Jumbo, P. T. Barnum's elephant whose name is the origin of the word jumbo (meaning "very large" or "over-sized"). The African elephant was given the name Jumbo by zookeepers at the London Zoo. The name was most likely derived from the Swahili word jumbe meaning "chief". The Tufts University mascot is named after Jumbo. In Mysore, India Vijayadashami Elephant procession during Dasara is called as Jumbo Savari (referred to as Jumbo Savari by the British during their control of Mysore State). The original name to this procession is Jumbi Savari (going to the Banni(Shami)tree). Now Goddess Chamundeshwari is taken in procession on an Elephant. But the "Jumbo" name is still intact. Jumbo was the name of another elephant, used by John Hoyte et al. to cross the Alps in 1959 to retrace Hannibal's march across the Alps.
Kesavan, an Indian elephant which was associated with the Guruvayur temple in Kerala, India. The elephant was known for its extremely devout behaviour.

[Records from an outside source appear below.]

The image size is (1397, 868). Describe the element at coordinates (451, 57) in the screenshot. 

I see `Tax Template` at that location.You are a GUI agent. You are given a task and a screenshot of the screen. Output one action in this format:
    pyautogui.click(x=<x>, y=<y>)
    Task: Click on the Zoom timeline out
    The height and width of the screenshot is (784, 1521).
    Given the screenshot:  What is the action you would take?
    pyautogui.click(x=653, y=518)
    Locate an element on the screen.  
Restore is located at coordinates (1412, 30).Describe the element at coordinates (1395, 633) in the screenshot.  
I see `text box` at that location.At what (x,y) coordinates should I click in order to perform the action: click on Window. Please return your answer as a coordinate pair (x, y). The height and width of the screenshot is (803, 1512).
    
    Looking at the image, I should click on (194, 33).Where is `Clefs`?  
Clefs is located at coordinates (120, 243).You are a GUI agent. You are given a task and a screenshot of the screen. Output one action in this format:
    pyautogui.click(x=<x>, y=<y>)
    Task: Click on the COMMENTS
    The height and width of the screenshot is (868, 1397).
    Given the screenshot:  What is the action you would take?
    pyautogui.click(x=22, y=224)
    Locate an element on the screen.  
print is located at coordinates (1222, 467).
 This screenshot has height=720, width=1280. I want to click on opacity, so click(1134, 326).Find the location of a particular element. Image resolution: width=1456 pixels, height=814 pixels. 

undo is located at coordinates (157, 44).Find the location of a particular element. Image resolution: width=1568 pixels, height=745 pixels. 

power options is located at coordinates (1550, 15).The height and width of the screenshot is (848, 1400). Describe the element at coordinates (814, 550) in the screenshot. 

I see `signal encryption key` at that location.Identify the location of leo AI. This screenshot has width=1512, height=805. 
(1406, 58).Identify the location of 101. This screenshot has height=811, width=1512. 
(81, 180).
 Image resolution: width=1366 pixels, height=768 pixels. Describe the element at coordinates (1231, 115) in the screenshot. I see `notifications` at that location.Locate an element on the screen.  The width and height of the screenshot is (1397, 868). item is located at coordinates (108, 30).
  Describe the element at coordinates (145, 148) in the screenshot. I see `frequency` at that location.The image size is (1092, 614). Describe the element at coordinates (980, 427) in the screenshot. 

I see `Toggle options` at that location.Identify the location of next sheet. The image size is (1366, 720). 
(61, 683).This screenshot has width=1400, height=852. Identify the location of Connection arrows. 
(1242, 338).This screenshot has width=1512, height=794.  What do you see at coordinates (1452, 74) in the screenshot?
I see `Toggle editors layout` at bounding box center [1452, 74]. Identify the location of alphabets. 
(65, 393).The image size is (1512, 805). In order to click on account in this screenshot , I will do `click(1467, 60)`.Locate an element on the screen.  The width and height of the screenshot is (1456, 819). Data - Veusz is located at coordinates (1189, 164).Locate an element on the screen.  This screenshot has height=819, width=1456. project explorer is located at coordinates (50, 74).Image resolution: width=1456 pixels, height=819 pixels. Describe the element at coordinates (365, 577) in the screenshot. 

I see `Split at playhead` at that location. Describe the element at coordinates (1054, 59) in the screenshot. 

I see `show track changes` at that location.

The Kilimanjaro Elephant, recognized for the enormousness of its tusks. His tusks weighed 237 and 225 lb; no other tusk in history ever weighed more than 190 lb. Each are more than ten feet long and two feet in circumference at the base. It was believed that he was killed on the northern slopes of Mount Kilimanjaro in 1898. The British Museum of Natural History bought the pair of tusks in 1932, and after an attempt was made to steal them in 1937, they were taken off exhibit. Inspiration for Mike Resnick's book Ivory: A Legend of Past and Future.
Kolakolli, an Indian rogue elephant from Peppara sanctuary that died in captivity in 2006.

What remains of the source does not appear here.